Fracasar, más fácil de lo que parece
Por eso sobrecogen Las pirañas, porque uno encuentra que lanzar la vida por la ventana es mucho más fácil de lo que parece. Así le ocurre a “nuestro hombre”, que enlaza decisiones equivocadas, irrelevantes a primera vista, pero que tejen su particular serie de catastróficas desdichas. De ahí que cualquiera pueda ovillarse entre sus páginas y mirarse en el espejo. Ay, qué poco me faltó a mí. Qué poco le falto a aquel.
“Nuestro hombre camina” y siempre encuentra “el bosque nocturno y cerrado, la hojarasca, las ramas podridas, el río oscuro y lento, la noche sin luna, la cueva, los sótanos, la casa clausurada… todos los lugares donde se encuentra a merced de sí mismo, a merced de su miedo, de su debilidad, de su nada”.
¿Y por qué no se cuenta? ¿Por qué esconder Las Pirañas? Quizá por culpa de personajes como el narrador, que ante las preguntas, responden: “No, señora, le agradezco su interés, pero no insista, no puedo enseñarle por completo este país de las pirañas. Ande, váyase usted que puede, vuélvase, ya se lo dijo el río llorando, usted a quien nada le ata a esta tierra, bon voyage”.
El camino de Sánchez-Ostiz
Lo mismo que ocurrió con Las pirañas sucedió con Miguel Sánchez-Ostiz, que se esfumó de un plumazo. O lo esfumaron. ¿Merecida o inmerecidamente? Depende de quién lo mire. Su independencia, su aversión al carril, le alejaron de su Pamplona natal, de Madrid. Hasta ahora escribía en el valle del Baztán, entre cuevas y bosques frondosos, donde es otoño casi todo el año, como en sus novelas. Porque Sánchez-Ostiz ha sido experto en el retrato del perdedor, como en Las pirañas, pero también en otras de sus novelas.
“A veces se trata de eso, de desenraizarse, de expatriarse, de dejar a un lado el paisaje que a uno le alienta y también le agobia para poder abrir otras ventanas, encontrar otras manos, otras miradas y otras voces que nos dan, sin proponérselo, noticias de otras vidas posibles, de otras locuras, otras patrañas y otras fantasías”, escribió en Peatón de Madrid, quizá premonitoriamente.
De vuelta a la palestra, después de decir sí a Limbo Errante para la nueva edición de Las pirañas, tuvo que volver a leer un libro maldito también para él. Nada de disfrute, ni siquiera una sonrisa. Lo dijo él mismo: “Los libros sirven para amueblar una vida, pero su ausencia también sirve para aligerarla”. Escribió este testamento de la tiniebla por un ajuste de cuentas consigo mismo, soltó lastre, pero ahora ha vuelto a una oscuridad que había olvidado, por lo menos sobre el papel.

::::

_INSTRUCCIONES_
Pasa al inglés esta oración del fragmento sobre Las pirañas: "Su independencia, su aversión al carril, le alejaron de su Pamplona natal, de Madrid."

::::

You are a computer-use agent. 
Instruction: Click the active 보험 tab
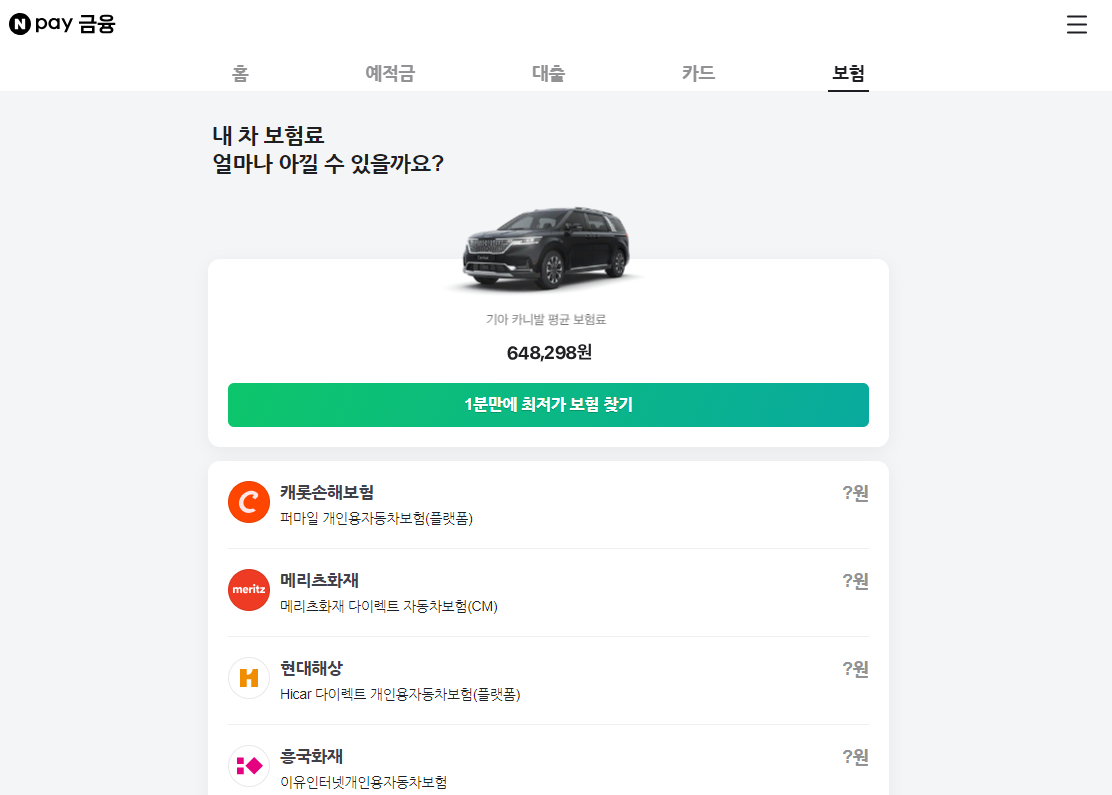847,73
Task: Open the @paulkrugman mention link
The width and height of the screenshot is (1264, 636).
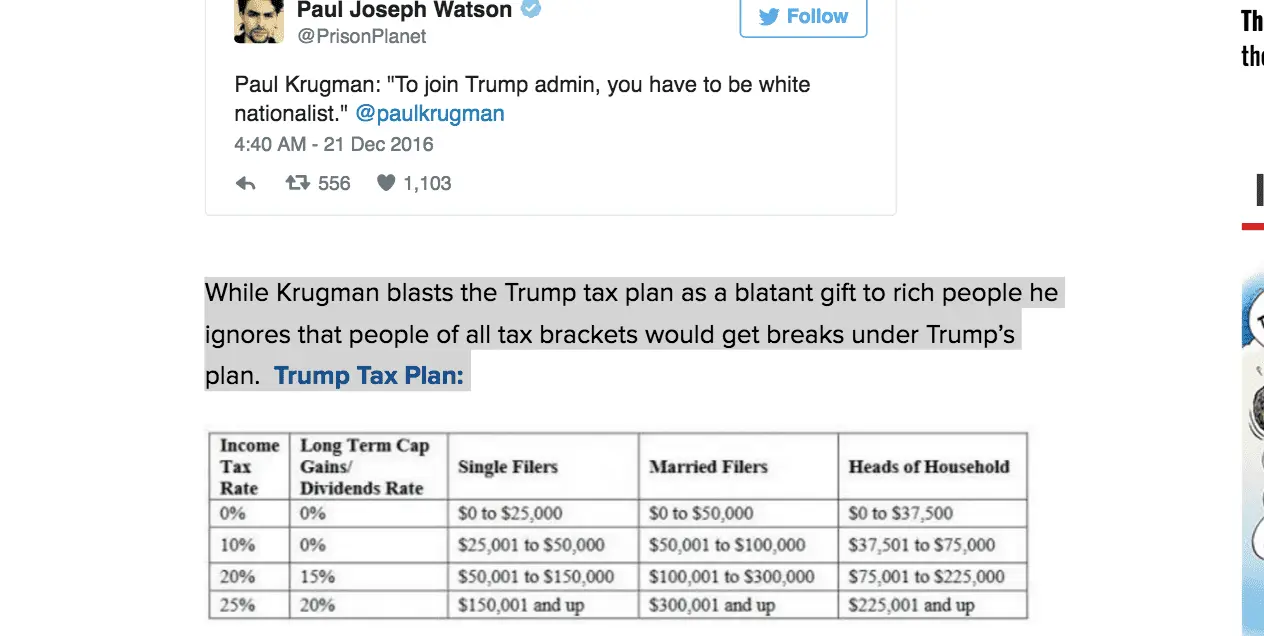Action: point(430,113)
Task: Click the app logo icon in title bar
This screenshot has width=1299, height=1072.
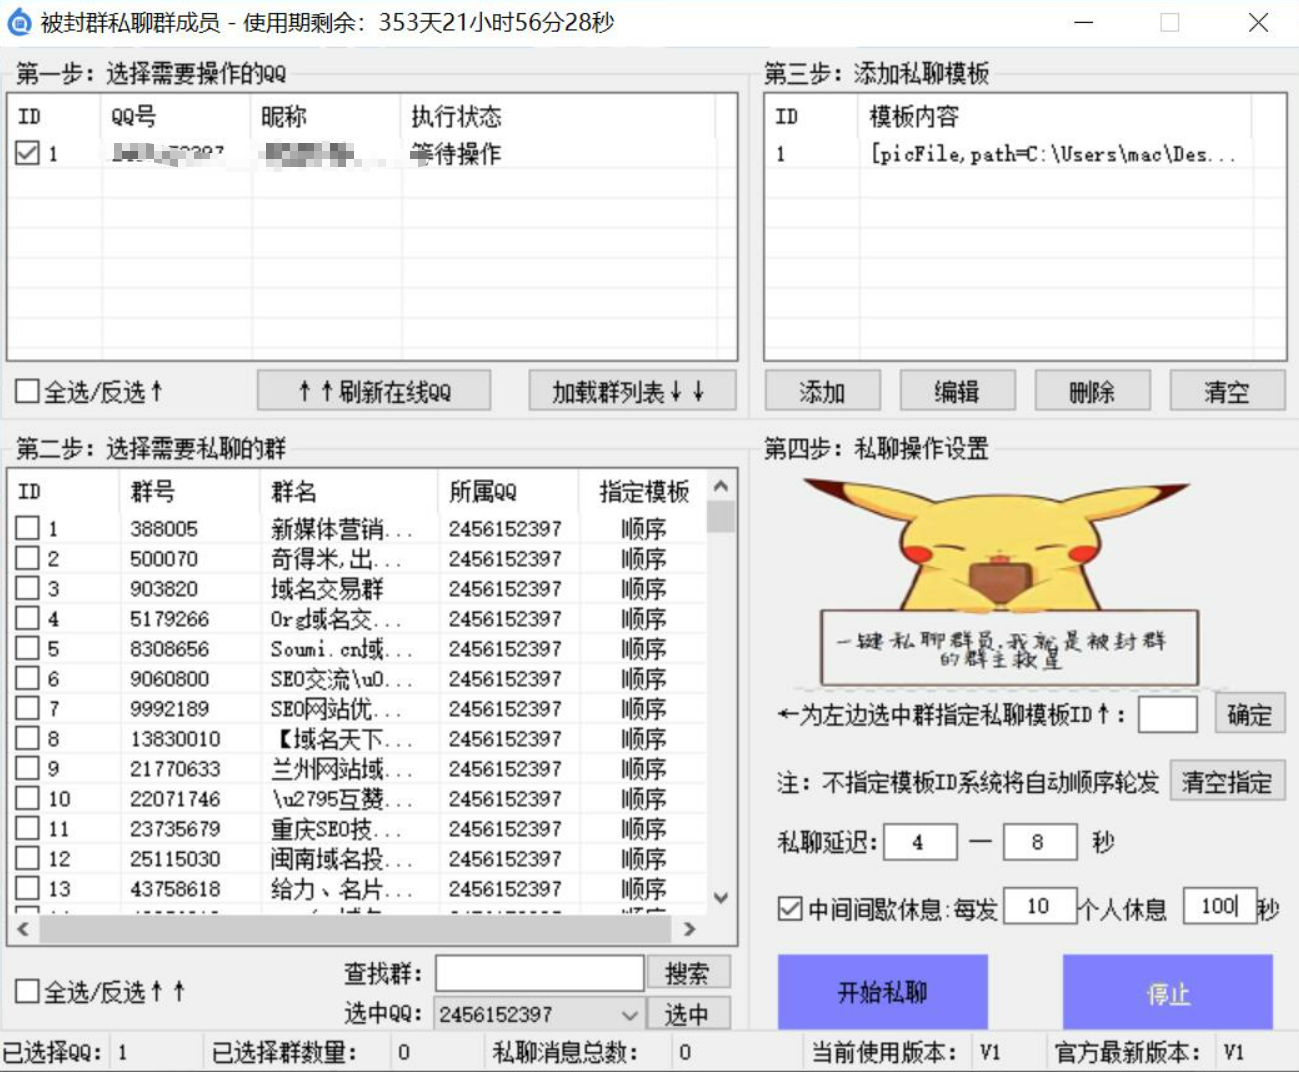Action: (19, 22)
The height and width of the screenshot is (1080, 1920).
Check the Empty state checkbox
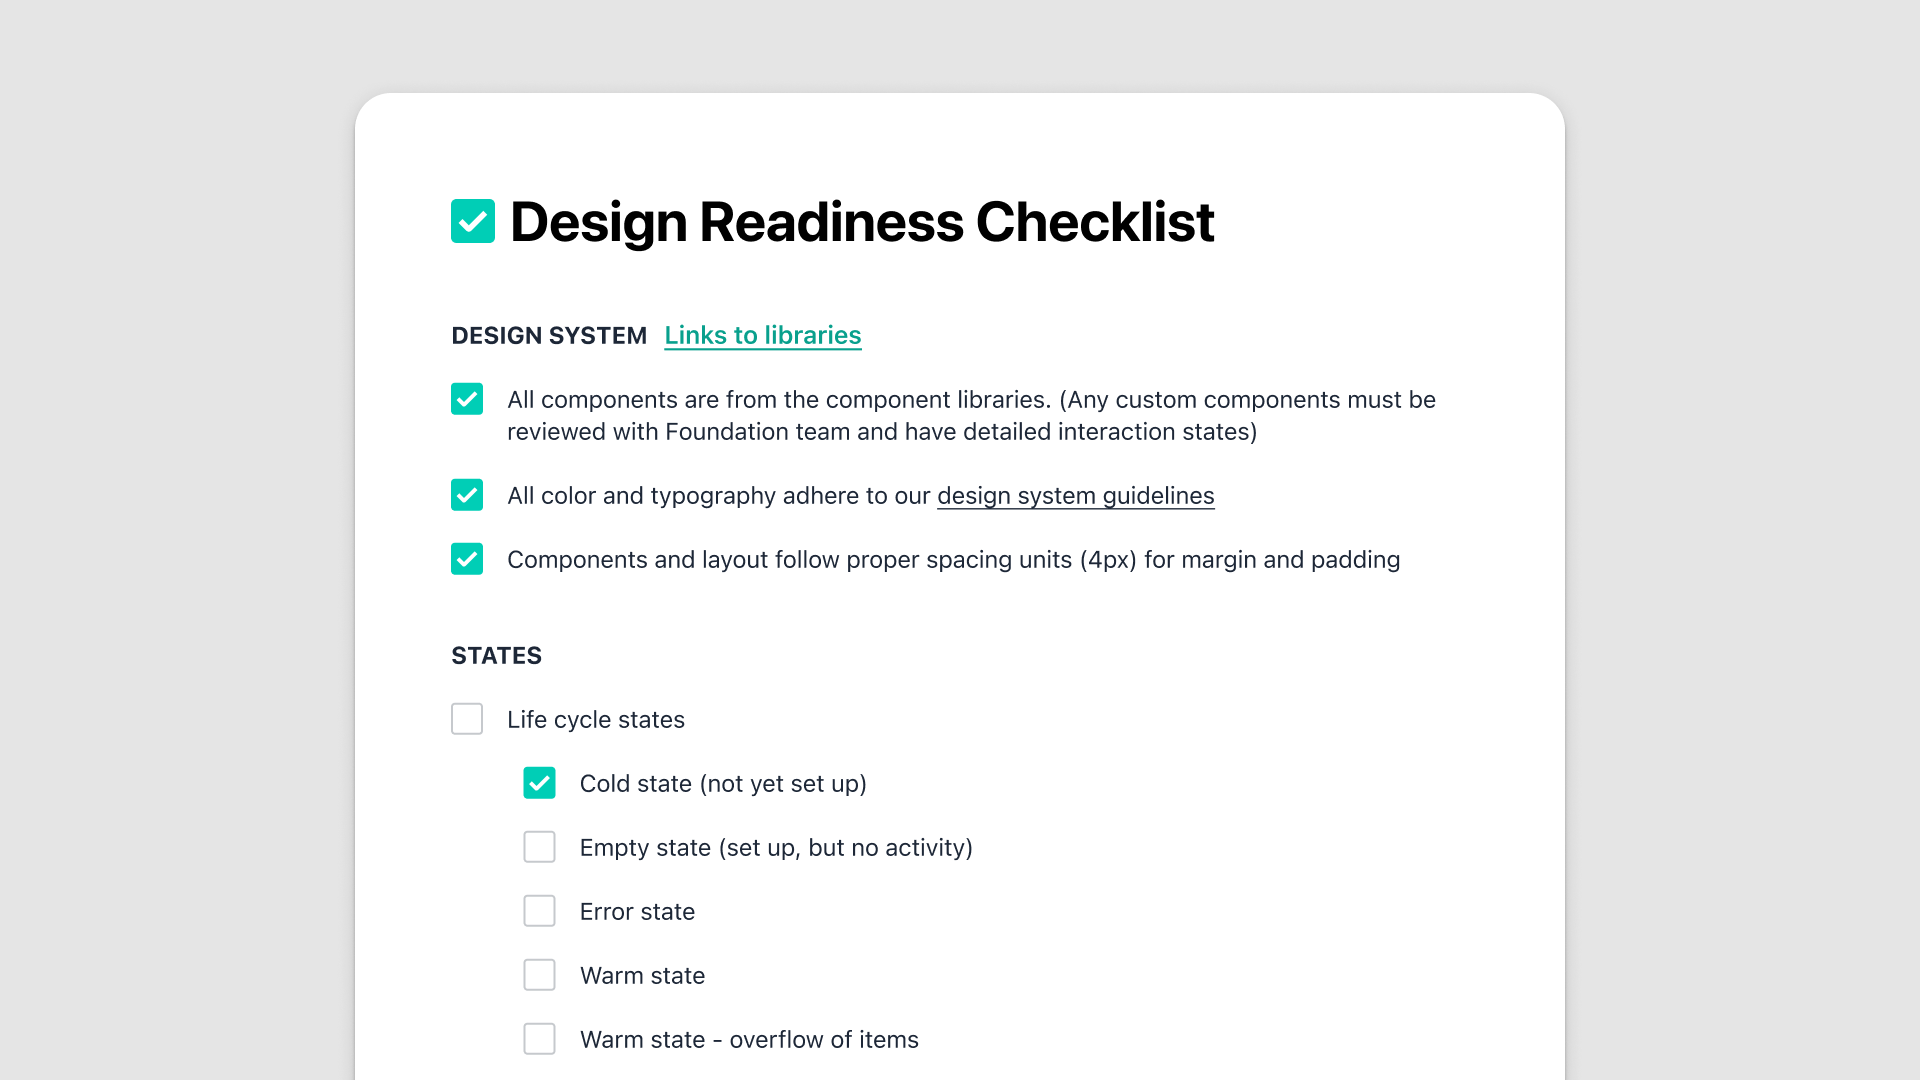[x=540, y=847]
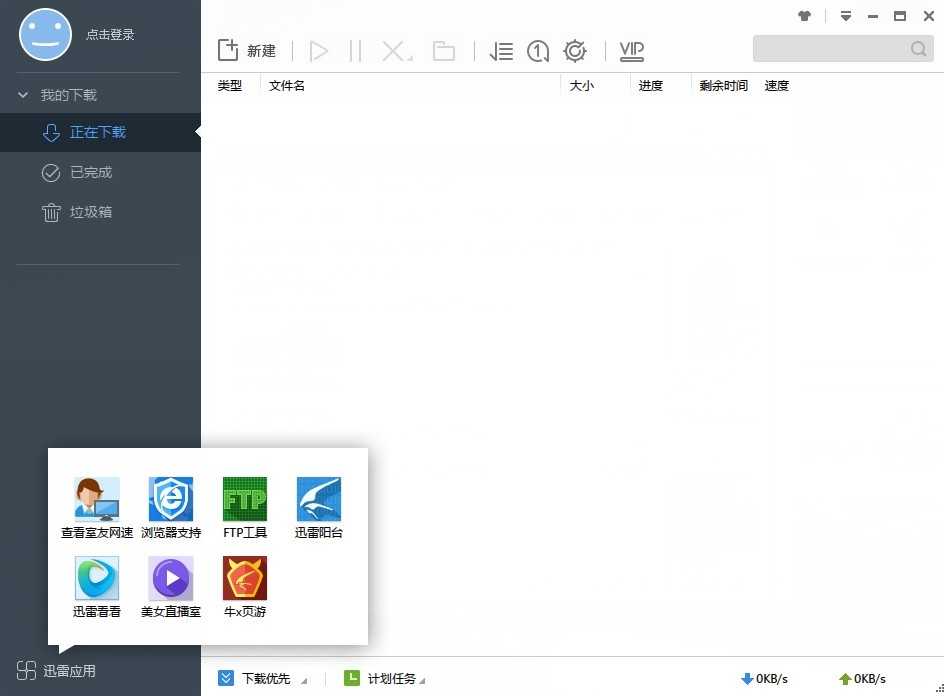
Task: Click 新建 to create a new task
Action: pyautogui.click(x=247, y=51)
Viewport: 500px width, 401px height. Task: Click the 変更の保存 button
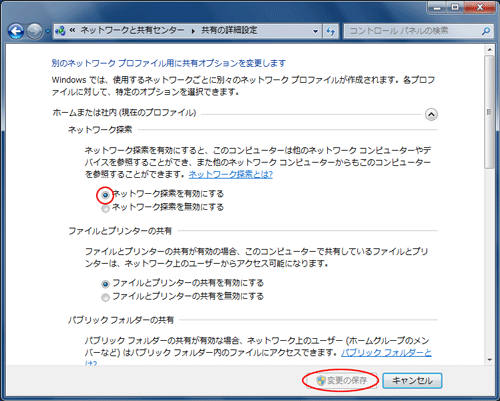[x=340, y=380]
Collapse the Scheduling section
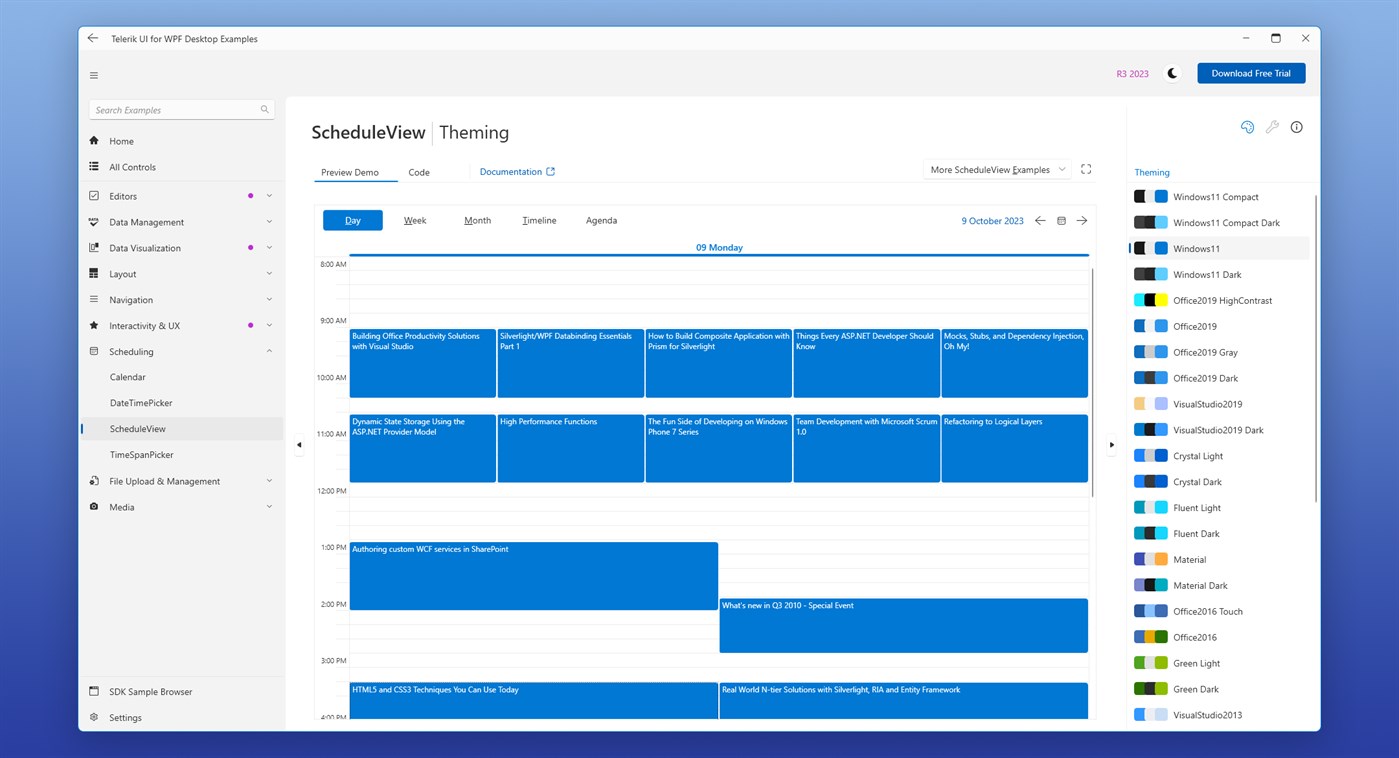The height and width of the screenshot is (758, 1399). (268, 351)
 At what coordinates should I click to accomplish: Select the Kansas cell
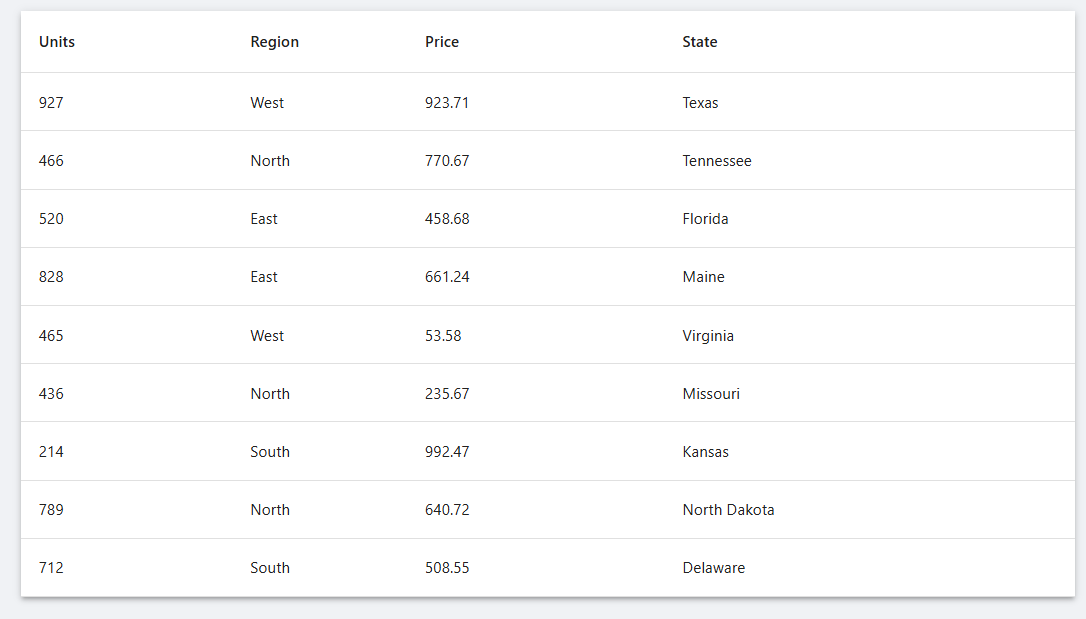(x=705, y=452)
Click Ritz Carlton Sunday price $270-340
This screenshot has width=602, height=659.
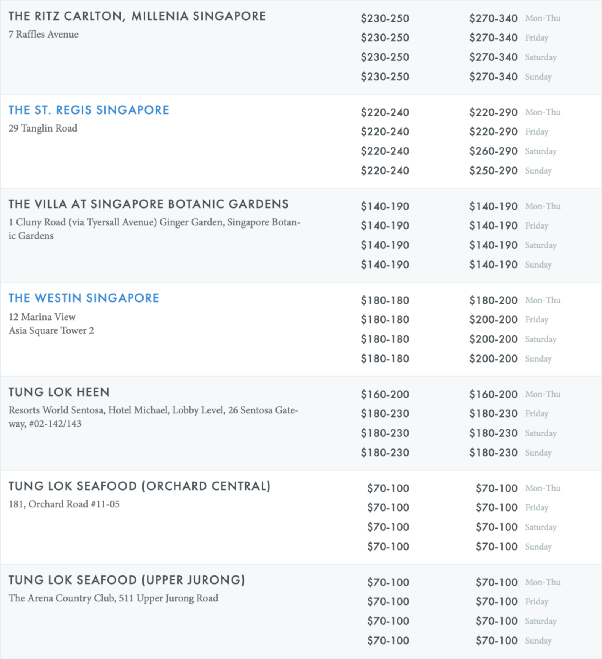click(493, 77)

::::

_RESULTADO_
His independence, his aversion to the beaten track, drove him away from his native Pamplona, from Madrid.